About the Speaker: Dr. Yoga Varatharajah is an Assistant Professor in Computer Science & Engineering at the University of Minnesota and is affiliated with the Minnesota Robotics Institute and the Mayo Clinic, Rochester. He leads the Health Intelligence Laboratory -- an interdisciplinary team of researchers developing novel ML-based solutions to improve disease diagnosis, clinical decision making, review of patient data, and discovery of new clinical knowledge. He obtained his Ph.D. in Electrical and Computer Engineering at the University of Illinois at Urbana-Champaign. He has been working closely with domain experts at Mayo Clinic and Cleveland Clinic to develop, evaluate, and deploy domain-guided ML models to inform clinical decisions related to neurological diseases.
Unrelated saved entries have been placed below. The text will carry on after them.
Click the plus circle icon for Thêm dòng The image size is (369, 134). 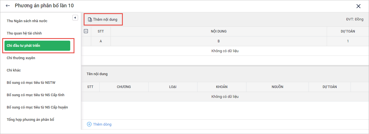[x=89, y=124]
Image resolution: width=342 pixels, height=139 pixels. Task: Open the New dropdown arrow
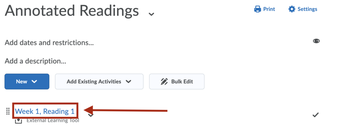(x=34, y=82)
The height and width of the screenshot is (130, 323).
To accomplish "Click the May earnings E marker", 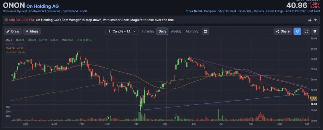I will pos(175,118).
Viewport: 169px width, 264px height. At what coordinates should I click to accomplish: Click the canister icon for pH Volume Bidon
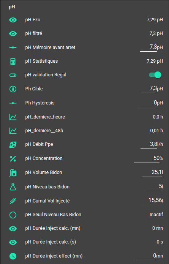[x=13, y=173]

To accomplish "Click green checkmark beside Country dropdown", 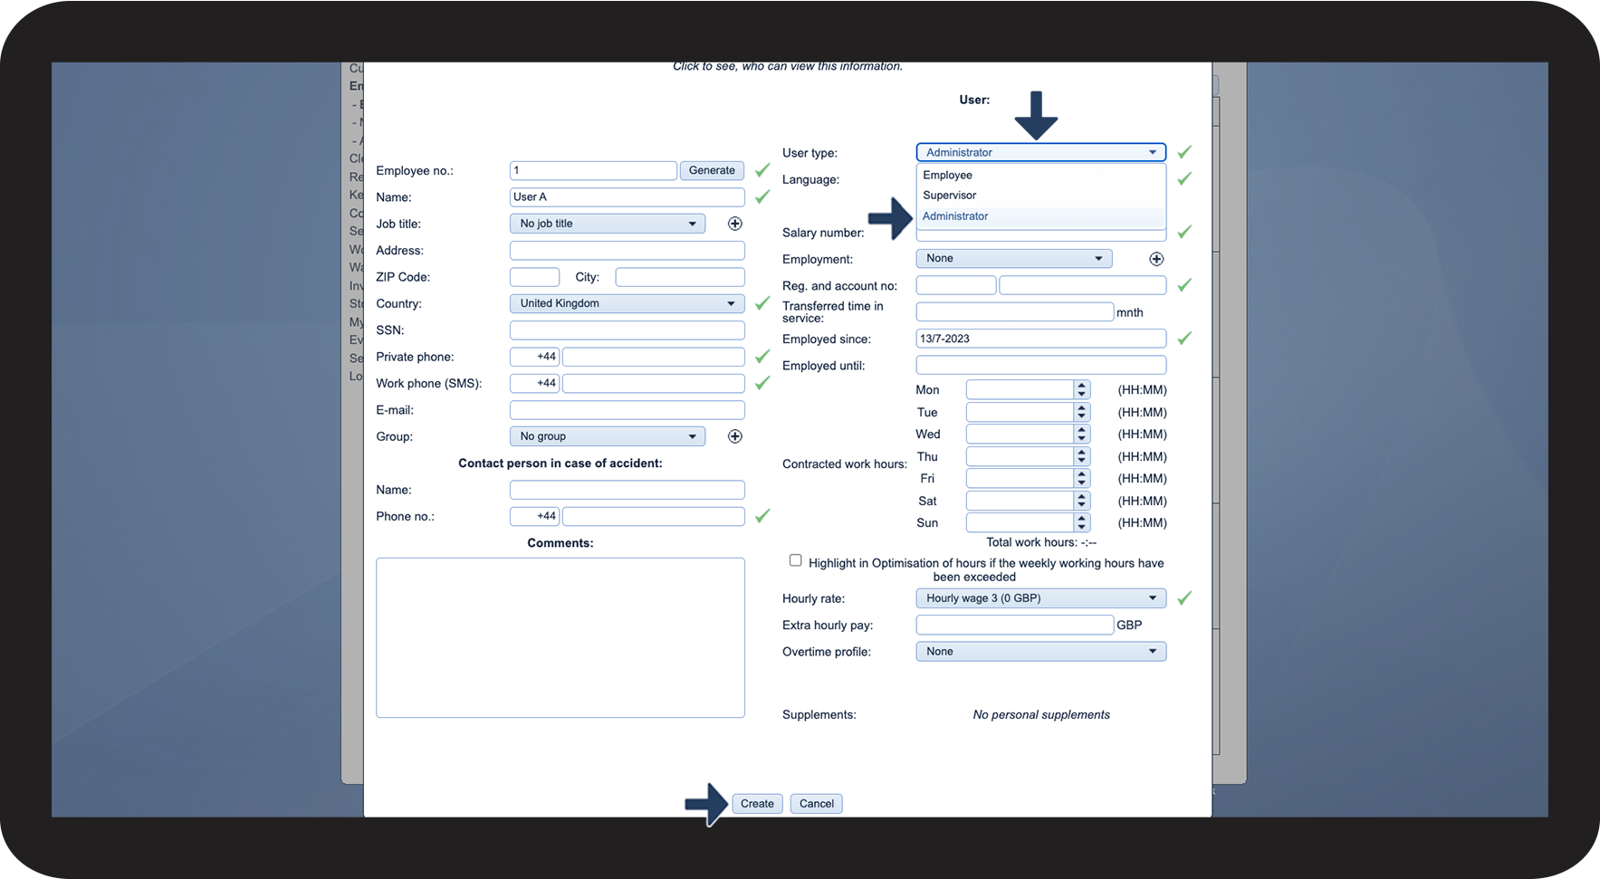I will point(762,303).
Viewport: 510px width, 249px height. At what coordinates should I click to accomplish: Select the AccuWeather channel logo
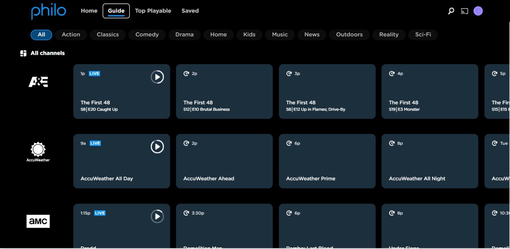[38, 151]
His research has been published at reputed engineering conferences (e.g., Neurips, ML4H, BIBM, ISBI, EMBC, NER) and medical journals (e.g., Scientific Reports, Journal of Neural Engineering, Brain Communications, Epilepsia, Neuroimage) and has resulted in several patents. His work received several honors, including a CSL Ph.D. Thesis Award, a Mayo-Clinic-Illinois Alliance Fellowship, an American Epilepsy Society Young Investigator Award, an NSF CRII Research Initiation Award, an NSF CAREER Award, an NCSA Faculty Fellowship, and several best paper awards and nominations.